## What the exercise asks
Read the records below. Copy each line where the string "arrow" occurs.

(Saved data entries)
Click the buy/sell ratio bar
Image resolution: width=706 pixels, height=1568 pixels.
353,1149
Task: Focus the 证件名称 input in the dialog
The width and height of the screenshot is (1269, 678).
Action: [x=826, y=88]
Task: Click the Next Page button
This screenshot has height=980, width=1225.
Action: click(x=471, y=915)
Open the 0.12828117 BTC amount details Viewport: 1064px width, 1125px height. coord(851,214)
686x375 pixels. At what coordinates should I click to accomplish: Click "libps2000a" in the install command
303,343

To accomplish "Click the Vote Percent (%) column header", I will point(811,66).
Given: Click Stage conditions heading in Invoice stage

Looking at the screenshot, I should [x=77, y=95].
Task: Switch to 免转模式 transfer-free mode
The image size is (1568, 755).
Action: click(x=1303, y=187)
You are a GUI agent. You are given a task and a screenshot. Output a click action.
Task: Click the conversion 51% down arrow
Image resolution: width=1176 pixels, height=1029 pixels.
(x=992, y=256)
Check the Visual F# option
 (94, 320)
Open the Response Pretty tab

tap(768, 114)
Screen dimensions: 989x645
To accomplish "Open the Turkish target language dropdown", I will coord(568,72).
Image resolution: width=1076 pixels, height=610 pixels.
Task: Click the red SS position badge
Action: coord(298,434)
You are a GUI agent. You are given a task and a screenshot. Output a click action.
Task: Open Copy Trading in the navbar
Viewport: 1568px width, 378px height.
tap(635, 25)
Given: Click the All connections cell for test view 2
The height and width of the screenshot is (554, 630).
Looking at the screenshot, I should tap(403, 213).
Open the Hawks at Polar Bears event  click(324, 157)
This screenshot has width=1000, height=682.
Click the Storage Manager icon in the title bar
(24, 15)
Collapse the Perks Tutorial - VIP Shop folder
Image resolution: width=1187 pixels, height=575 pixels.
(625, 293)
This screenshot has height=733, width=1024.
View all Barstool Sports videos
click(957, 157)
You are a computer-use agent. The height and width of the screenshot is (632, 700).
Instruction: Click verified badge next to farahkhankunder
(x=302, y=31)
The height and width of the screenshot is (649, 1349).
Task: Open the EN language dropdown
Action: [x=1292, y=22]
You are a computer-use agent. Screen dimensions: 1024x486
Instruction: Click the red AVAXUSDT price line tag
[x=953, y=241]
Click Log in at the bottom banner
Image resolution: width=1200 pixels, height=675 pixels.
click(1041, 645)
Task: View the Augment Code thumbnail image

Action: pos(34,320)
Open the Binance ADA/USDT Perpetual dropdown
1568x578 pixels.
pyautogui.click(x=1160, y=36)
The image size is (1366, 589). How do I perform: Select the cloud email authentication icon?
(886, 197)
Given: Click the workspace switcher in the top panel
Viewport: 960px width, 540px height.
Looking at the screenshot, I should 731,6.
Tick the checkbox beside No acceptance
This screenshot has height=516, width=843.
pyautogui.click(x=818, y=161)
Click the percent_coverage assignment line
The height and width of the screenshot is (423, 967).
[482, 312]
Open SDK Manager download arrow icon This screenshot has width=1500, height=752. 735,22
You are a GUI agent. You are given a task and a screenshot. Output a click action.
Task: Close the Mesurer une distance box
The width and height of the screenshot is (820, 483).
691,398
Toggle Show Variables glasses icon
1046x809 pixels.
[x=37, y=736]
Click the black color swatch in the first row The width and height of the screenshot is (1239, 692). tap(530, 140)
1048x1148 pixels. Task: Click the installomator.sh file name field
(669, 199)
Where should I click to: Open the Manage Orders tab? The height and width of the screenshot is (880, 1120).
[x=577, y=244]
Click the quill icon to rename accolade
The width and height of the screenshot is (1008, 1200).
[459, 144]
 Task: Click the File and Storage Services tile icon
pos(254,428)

## Task answer
Task: Click the conversion 51% down arrow
Open SDK Manager download arrow icon This screenshot has width=1500, height=752. 735,22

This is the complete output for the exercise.